> _Prompt_: Among the entries below, how many lines contain "target"? Answer with the number only.

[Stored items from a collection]

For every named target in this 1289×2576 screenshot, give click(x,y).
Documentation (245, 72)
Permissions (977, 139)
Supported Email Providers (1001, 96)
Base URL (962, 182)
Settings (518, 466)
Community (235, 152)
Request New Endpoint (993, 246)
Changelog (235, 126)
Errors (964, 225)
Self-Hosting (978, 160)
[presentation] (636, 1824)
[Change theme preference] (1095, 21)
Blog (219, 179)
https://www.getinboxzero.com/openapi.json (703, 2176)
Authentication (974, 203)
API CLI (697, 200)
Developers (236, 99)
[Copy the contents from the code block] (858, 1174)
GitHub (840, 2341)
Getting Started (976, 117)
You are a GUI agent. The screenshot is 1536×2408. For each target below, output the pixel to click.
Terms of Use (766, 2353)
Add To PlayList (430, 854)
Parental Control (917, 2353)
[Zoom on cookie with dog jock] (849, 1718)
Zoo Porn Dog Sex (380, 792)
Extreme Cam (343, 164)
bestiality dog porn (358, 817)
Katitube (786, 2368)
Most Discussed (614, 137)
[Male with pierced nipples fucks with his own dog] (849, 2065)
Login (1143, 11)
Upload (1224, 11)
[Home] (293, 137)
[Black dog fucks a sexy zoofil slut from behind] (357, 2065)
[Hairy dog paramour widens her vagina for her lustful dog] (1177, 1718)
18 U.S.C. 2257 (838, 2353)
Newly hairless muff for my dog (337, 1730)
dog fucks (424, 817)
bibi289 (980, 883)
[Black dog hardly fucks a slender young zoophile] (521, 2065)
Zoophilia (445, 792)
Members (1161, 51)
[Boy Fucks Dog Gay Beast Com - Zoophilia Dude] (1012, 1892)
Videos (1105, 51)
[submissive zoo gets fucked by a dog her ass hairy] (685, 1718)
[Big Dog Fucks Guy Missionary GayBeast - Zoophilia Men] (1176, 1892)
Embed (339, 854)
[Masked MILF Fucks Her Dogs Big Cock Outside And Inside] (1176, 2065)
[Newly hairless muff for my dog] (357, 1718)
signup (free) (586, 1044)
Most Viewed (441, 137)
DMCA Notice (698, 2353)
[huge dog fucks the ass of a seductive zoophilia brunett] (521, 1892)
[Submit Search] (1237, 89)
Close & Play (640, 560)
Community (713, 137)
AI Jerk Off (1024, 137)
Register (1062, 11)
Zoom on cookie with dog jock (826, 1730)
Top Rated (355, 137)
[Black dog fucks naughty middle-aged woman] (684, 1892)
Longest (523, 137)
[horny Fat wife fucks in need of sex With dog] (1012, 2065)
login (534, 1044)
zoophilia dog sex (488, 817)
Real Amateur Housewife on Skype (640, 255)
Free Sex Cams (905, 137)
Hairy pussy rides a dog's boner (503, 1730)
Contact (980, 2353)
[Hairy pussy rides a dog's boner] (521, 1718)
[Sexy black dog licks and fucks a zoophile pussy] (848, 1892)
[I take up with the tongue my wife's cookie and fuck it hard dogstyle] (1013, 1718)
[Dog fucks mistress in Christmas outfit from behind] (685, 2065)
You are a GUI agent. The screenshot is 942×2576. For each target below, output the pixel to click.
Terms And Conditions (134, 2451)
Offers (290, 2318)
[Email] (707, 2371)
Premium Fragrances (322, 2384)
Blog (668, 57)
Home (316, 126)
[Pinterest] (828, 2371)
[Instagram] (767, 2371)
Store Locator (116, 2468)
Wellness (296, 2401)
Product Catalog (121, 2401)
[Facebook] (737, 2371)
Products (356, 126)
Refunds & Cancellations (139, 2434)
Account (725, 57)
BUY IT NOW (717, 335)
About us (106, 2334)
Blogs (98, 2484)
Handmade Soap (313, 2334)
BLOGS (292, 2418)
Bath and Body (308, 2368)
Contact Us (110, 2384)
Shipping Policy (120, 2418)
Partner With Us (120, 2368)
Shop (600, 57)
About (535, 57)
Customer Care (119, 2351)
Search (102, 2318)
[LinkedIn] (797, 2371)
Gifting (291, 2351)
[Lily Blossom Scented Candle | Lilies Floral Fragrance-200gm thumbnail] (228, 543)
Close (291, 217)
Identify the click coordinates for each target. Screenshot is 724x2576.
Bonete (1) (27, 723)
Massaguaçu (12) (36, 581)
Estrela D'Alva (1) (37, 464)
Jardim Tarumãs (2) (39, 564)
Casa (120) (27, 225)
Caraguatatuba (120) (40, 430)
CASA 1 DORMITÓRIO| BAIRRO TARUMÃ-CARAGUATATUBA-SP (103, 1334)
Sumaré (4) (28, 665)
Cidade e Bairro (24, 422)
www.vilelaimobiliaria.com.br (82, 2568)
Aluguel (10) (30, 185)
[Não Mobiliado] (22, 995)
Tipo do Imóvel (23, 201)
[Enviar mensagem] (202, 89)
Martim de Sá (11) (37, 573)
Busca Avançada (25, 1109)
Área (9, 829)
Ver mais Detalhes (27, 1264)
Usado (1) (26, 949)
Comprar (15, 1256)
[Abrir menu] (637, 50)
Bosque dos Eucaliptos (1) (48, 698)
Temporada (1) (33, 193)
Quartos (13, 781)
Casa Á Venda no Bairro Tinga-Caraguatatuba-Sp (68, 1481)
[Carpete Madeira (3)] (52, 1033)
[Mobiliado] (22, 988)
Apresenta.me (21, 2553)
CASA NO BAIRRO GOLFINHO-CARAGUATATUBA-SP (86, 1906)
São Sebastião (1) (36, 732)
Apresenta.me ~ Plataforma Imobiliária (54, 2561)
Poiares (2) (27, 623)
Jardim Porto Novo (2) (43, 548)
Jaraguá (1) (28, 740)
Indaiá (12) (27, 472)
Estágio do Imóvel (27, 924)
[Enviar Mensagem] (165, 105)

> _Solution to the exercise_: 4